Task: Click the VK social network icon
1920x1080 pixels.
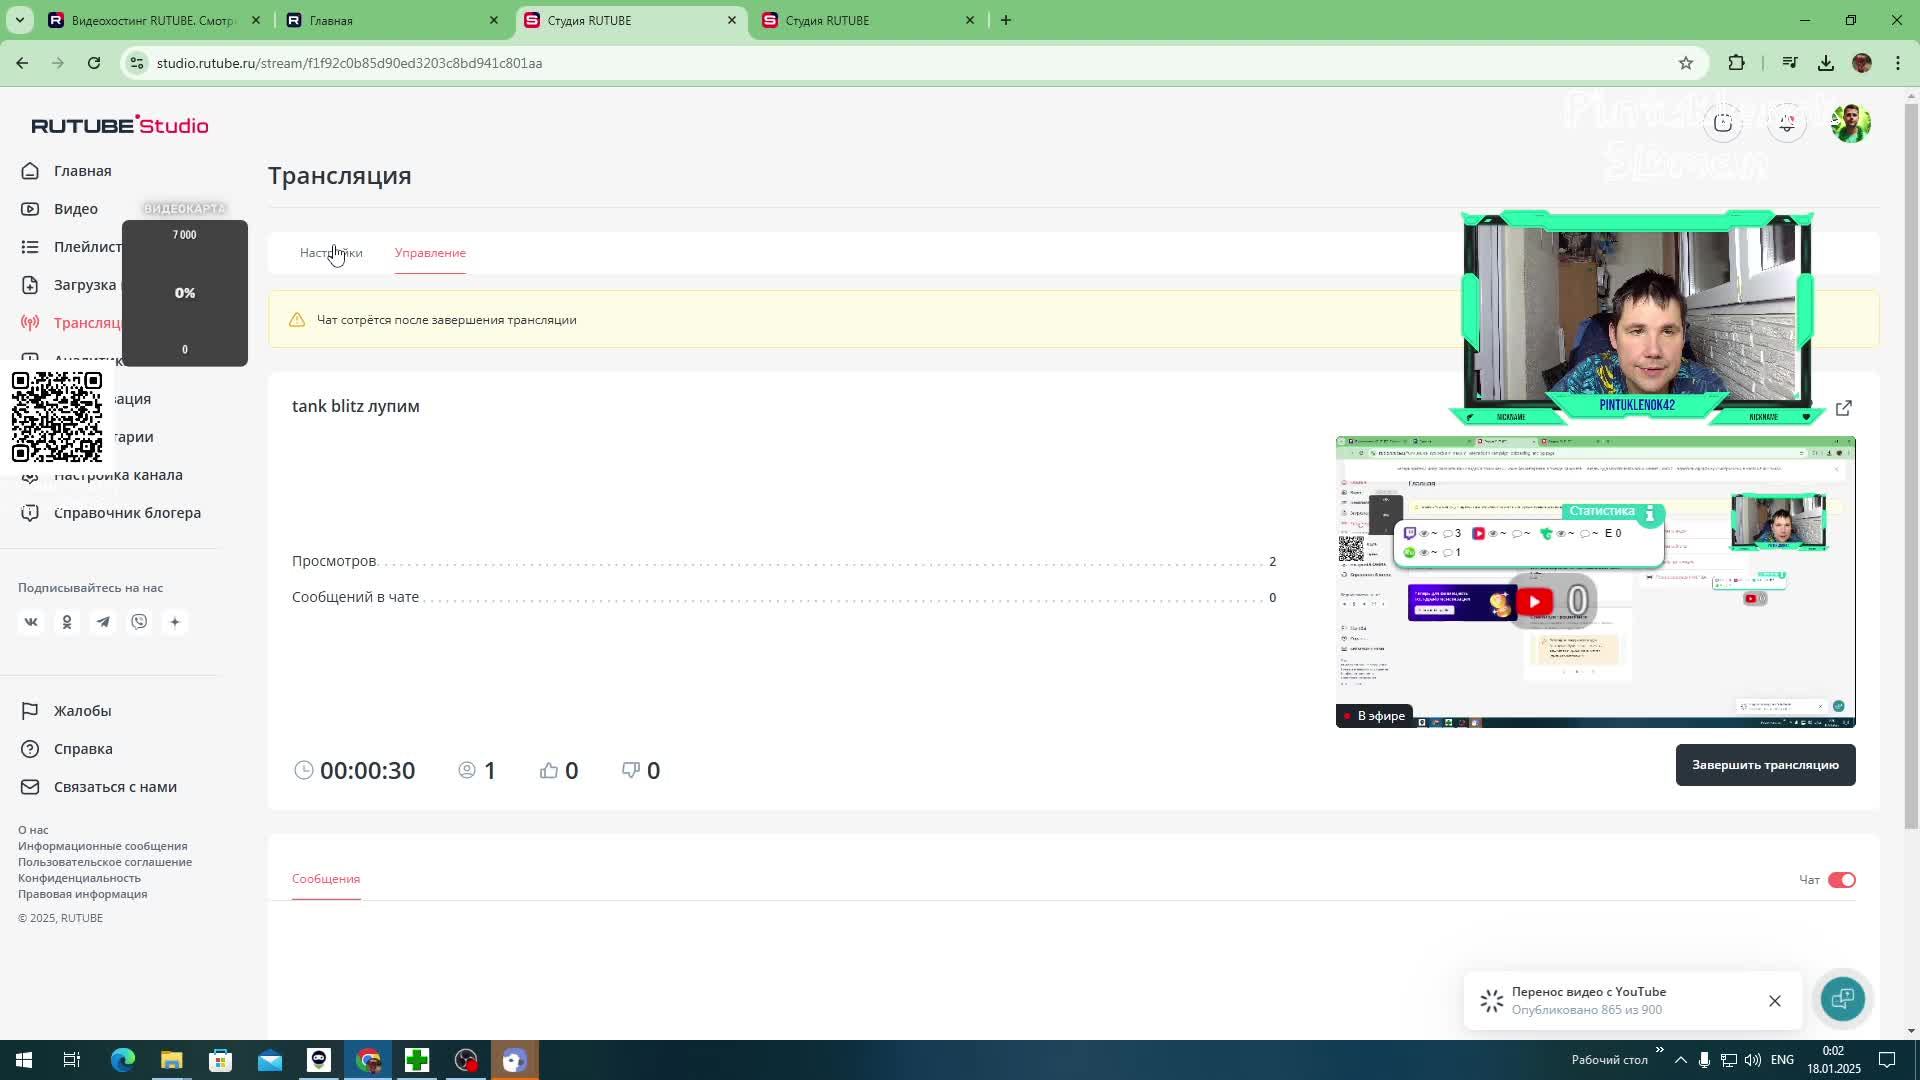Action: point(31,622)
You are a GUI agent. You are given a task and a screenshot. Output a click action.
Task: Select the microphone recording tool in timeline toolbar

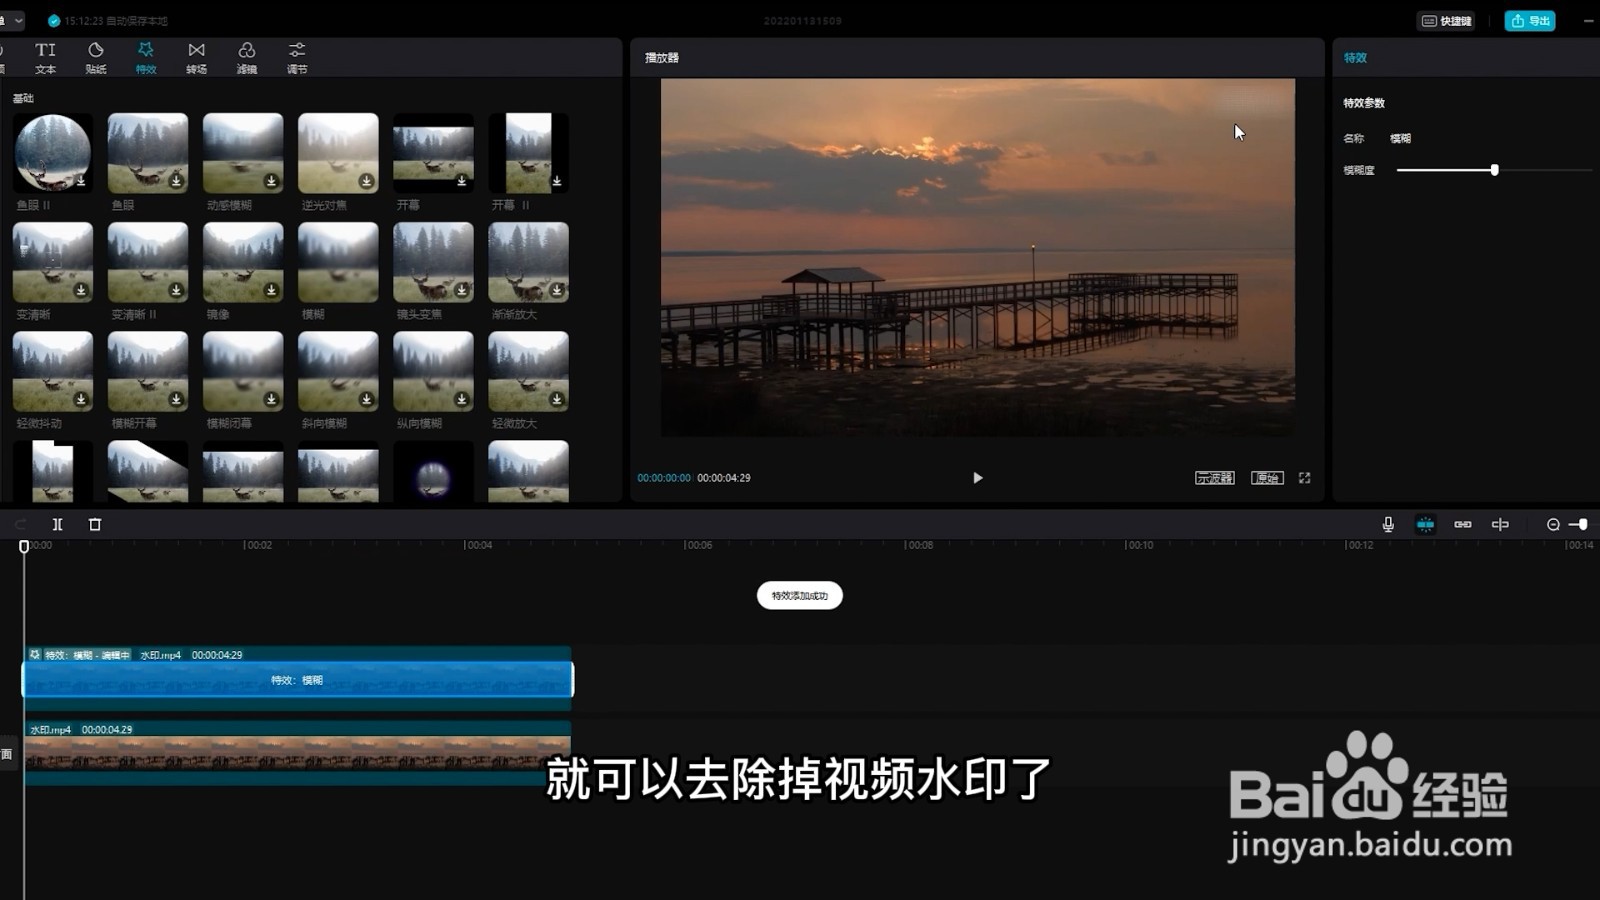[x=1387, y=523]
# # # # # # #
ABOUT THIS TASK: Please transcribe, word for word, every line from the one containing "Task: Select the" through the last line of the records, both included, and leave the pictures out.

SOLUTION BELOW:
Task: Select the microphone recording tool in timeline toolbar

[x=1387, y=523]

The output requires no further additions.